● **Text excerpt**:
---

KEY 2022 MEDICAL FIGURES
337,700
emergency room consultations
42,800
births assisted, including 2,100 cesarean sections
13,700
surgical interventions
As the security situation in Afghanistan improved in 2022, Doctors Without Borders/Médecins Sans Frontières (MSF) saw an increase in the number of people coming to our facilities. We ran seven programs in seven districts, with a focus on mother and child health, emergency care and tuberculosis (TB) treatment.
At the MSF-supported Boost hospital in Lashkar Gah, we saw a 32 per cent increase in patients compared to the previous year. This was in part because many health facilities in Helmand Province suspended or limited their activities due to a lack of funding, medical supplies and qualified healthcare workers. MSF supported the 340-bed hospital with a wide range of services, including surgery and maternal and pediatric healthcare.
In Kabul, MSF renovated the pediatric department of Maiwand teaching hospital and opened a measles ward and inpatient therapeutic feeding centre, while at our hospital in Khost, we offered neonatal and maternal care, with a special focus on complicated deliveries. At the same time, we provided medicines and funding for additional midwives in eight health centres across the province, so women without health risk factors could give birth closer to home.
In Herat regional hospital, MSF supported the pediatric department, the emergency room and the intensive care unit. We saw a 42 per cent increase in the number of children admitted to our feeding centre, almost half of them under six months old. MSF also admitted thousands of people for emergency care both in Herat and at our trauma centre in Kunduz.
In Kandahar, where MSF has been treating TB since 2016, we opened an inpatient feeding centre to respond to elevated levels of malnutrition among children. We also started a new project in Bamyan province to support the provincial hospital and completed the first phase of an assessment in three additional districts.

---

● **Record set**:
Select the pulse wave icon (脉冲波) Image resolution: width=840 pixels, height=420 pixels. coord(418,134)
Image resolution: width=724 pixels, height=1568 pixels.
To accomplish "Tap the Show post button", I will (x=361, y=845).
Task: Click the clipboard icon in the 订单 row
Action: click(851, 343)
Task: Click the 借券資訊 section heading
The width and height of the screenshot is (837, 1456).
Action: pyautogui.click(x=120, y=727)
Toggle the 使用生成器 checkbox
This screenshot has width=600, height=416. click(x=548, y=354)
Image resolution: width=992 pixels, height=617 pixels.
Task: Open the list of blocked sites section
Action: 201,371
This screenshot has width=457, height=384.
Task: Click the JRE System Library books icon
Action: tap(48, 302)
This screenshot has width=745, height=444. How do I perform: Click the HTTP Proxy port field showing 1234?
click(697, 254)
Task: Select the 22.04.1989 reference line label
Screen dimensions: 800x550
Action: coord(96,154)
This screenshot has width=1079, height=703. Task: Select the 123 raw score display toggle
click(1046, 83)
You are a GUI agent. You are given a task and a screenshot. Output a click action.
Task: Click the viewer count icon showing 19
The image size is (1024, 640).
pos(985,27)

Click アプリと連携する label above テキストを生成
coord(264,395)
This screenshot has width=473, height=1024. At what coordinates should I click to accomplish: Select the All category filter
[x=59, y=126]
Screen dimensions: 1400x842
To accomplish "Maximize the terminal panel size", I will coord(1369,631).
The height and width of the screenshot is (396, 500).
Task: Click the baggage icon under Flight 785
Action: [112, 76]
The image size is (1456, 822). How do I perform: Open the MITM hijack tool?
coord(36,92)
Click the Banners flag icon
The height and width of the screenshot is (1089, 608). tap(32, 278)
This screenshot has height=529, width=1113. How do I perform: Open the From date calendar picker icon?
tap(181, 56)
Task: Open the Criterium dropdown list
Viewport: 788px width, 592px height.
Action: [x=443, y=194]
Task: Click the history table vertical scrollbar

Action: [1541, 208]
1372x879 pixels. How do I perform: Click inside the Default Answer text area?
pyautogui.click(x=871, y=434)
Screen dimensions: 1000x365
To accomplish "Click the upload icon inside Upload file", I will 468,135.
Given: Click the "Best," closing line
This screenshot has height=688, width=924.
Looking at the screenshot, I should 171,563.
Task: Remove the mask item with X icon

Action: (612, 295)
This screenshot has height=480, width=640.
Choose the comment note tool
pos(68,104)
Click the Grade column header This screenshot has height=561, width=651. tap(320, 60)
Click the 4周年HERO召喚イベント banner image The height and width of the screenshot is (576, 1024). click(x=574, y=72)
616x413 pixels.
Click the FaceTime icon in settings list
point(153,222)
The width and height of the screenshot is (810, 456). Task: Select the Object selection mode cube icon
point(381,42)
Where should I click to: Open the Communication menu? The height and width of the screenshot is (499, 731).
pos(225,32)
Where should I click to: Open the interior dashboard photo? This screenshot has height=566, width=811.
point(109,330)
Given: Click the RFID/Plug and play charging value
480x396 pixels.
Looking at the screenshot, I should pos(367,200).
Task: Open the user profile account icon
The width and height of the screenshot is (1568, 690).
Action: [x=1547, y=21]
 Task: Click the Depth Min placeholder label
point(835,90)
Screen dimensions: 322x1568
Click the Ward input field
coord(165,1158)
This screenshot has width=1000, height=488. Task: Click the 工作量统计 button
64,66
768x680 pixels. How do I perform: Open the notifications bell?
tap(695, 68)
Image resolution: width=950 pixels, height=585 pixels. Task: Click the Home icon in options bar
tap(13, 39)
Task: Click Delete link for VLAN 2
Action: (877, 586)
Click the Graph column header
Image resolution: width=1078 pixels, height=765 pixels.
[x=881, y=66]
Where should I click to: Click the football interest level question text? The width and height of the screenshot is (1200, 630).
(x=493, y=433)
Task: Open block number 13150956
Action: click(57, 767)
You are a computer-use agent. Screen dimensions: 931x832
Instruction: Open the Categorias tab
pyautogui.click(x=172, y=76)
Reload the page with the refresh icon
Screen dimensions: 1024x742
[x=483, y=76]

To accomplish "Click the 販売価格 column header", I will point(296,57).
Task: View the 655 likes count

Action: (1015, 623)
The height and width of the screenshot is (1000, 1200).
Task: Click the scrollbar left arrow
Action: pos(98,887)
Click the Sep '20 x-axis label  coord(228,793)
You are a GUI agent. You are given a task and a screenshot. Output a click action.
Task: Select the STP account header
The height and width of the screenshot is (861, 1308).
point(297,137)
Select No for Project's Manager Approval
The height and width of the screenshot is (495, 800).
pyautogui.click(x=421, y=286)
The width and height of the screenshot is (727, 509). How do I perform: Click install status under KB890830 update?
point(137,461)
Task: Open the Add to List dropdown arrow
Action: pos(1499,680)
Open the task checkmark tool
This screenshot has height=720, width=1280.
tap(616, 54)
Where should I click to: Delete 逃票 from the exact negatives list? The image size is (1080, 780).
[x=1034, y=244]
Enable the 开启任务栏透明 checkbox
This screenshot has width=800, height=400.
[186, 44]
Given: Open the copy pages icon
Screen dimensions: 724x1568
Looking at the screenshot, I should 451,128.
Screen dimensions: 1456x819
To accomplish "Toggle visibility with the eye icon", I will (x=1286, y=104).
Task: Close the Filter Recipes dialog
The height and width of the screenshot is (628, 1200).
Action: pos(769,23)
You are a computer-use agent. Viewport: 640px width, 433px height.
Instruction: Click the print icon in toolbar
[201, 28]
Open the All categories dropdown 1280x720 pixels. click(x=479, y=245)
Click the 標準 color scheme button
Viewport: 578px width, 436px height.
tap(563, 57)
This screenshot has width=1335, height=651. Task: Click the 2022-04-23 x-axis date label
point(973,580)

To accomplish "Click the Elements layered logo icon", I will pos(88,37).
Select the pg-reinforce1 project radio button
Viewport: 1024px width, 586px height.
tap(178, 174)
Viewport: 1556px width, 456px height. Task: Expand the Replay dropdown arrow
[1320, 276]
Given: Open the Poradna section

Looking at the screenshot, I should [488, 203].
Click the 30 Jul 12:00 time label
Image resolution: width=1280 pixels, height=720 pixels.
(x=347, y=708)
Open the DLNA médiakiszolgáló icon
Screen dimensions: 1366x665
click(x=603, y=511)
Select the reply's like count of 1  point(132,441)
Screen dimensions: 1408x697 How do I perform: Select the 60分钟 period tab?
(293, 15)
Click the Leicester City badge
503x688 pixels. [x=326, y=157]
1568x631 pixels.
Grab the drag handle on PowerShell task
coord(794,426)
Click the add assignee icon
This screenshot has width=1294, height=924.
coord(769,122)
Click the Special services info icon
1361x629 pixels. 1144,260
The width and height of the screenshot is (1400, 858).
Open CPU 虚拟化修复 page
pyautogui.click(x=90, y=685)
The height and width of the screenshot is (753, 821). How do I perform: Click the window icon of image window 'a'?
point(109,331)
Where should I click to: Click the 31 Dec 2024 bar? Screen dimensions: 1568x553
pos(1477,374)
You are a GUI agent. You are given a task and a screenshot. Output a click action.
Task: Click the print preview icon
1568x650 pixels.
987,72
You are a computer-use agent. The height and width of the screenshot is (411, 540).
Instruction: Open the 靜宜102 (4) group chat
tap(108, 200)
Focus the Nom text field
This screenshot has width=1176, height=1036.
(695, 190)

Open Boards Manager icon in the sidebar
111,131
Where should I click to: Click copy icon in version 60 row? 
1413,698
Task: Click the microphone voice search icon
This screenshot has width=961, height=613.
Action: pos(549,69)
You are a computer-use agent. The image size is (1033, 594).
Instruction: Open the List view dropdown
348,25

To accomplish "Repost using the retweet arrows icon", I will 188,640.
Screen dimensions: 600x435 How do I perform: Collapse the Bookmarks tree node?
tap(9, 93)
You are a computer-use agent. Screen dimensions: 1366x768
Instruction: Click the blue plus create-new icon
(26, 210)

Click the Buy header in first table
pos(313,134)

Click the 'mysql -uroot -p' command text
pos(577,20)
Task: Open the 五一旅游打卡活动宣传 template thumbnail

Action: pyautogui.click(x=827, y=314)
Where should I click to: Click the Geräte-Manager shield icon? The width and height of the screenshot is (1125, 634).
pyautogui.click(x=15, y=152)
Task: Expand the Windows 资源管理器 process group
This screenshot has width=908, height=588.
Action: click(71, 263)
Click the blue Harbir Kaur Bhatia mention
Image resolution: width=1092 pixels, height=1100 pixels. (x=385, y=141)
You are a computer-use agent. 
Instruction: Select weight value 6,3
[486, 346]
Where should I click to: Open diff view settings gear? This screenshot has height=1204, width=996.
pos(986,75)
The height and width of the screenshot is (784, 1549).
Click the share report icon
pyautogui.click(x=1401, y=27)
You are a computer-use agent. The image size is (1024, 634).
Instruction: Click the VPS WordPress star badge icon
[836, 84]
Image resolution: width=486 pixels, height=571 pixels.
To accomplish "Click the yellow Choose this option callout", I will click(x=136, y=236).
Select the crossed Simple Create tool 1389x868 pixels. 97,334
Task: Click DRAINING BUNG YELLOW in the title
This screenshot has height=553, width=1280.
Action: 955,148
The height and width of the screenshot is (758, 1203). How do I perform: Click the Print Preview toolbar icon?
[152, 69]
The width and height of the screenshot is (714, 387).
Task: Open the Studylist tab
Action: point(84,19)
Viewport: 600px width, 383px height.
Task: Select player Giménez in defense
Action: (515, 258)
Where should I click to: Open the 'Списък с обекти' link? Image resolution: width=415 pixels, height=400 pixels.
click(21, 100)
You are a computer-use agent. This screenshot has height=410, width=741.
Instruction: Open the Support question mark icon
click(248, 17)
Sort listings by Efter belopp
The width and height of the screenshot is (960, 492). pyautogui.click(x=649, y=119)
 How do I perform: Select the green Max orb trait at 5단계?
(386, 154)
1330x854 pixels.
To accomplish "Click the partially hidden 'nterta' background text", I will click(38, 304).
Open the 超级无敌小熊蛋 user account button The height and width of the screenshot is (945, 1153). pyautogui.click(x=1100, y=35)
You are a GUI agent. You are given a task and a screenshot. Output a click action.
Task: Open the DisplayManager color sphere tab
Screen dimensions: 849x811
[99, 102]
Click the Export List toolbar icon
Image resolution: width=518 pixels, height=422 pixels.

---

● **Actions to take**:
1. According to the text on MSF in Afghanistan, by what percentage did the number of patients at the Boost hospital in Lashkar Gah rise compared to the previous year?
2. What are all the key 2022 medical figures in the text on MSF in Afghanistan? Give each number with what it counts.
3. Do these statements agree with the text on MSF in Afghanistan? Answer yes or no for each and quote the deciding words.
(a) MSF ran seven programs in seven districts in 2022.
(b) MSF has been treating TB in Kandahar since 2018.
(c) The Boost hospital in Lashkar Gah has 340 beds.

● **Answers to this exercise**:
1. 32 per cent

2.
- 337,700 emergency room consultations
- 42,800 births assisted, including 2,100 cesarean sections
- 13,700 surgical interventions

3.
(a) Yes: "We ran seven programs in seven districts"
(b) No: "where MSF has been treating TB since 2016"
(c) Yes: "MSF supported the 340-bed hospital"